Tumors do not equal cancer. Most tumors are benign. It would make sense that a foreign body would cause a tumor like reaction. I would not be concerned unless we are talking about malignant tumors (cancer)

Anonymous said...

Chips in bodies scare me...SHEESH!

Kiki B. said...

"Tumors do not equal cancer. Most tumors are benign." Yes, they are, but try telling someone dealing with Cushing's Disease for years on end from a Pit. tumor that a benign tumor is no big deal. Trust me, it is.

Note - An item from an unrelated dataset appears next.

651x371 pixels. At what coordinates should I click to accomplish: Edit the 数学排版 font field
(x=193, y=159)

Also, what's wrong with the good, old, MedicAlert bracelet or necklace. I have one, and it has my information available to medical personnel. MedicAlert also has something similar to a flashdrive that you can carry on a keychain or elsewhere that you can plug into a USB drive in a computer and pull up the patients info. There is also MEDEM, which is a computer program that contains your medical information, and your doctors are able to access it. There are many more options that aren't invasive or possibly dangerous to partake of before one goes running of to get an implant. Believe me, I have heard of way too many implantable medical devices giving patients major complications.

Mauigirl said...

The heck with the people, what about the poor animals? (Obviously I'm kidding, I would be very concerned about implanting chips in people both for medical and political concerns). But seriously, my dog came from a rescue group that implants chips in the dogs in case they get lost. And my dog has had two mast cell tumors (which are a type of cancer common in dogs). I wonder if there is a connection?

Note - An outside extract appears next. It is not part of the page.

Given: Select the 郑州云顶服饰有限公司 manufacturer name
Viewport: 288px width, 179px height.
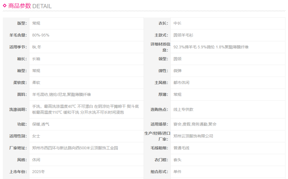Looking at the screenshot, I should [193, 136].
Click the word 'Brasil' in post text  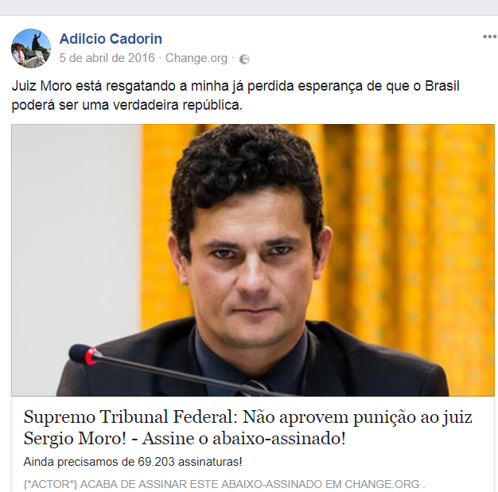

Visionary & Medium Extraordinaire said...

Shocking, but I'm not surprised. Especially that the FDA witheld infromation. Not the first time.
It's not the foreign object that is causing tumors is it, rather the transmitters, right?
Otherwise pacemakers and other objects should be causing more frequency with tumors.

Mauigirl, pets often get tumors from getting their shots always in the same place. A good friend of mine lost her dog because he'd get his annual nasal shots. He started getting tumors in his nose, then it spread all into his scull/head. It was painful to watch

The Curmudgeon said...

I can see where this would be useful especially with patients suffering from advanced dementia -- heck, I can see (skipping up to the cell phone post currently on the top of the page) a day not too far off when cell phones might be implanted in anyone who wants.

I just want (a) to be able to say no, thank you and (b) if I take one, I want an off switch. At least until some court somewhere deems me no longer competent to handle my own on/off switch.

How's that?

It's me, T.J. said...

We've been using microchips for almost 10 years...

As far as we know, none of our patients have developed tumors at, or near, the chip site. As far as other tumors, we haven't seen what would be a 'considerable' increase in the incidence of cancers over the last 10 years.

The study was done on mice which are a whole lot smaller than cats, dogs, or humans.

I wonder how many people are walking around with shrapnel? I wonder if they could be used in a 'human-type' study.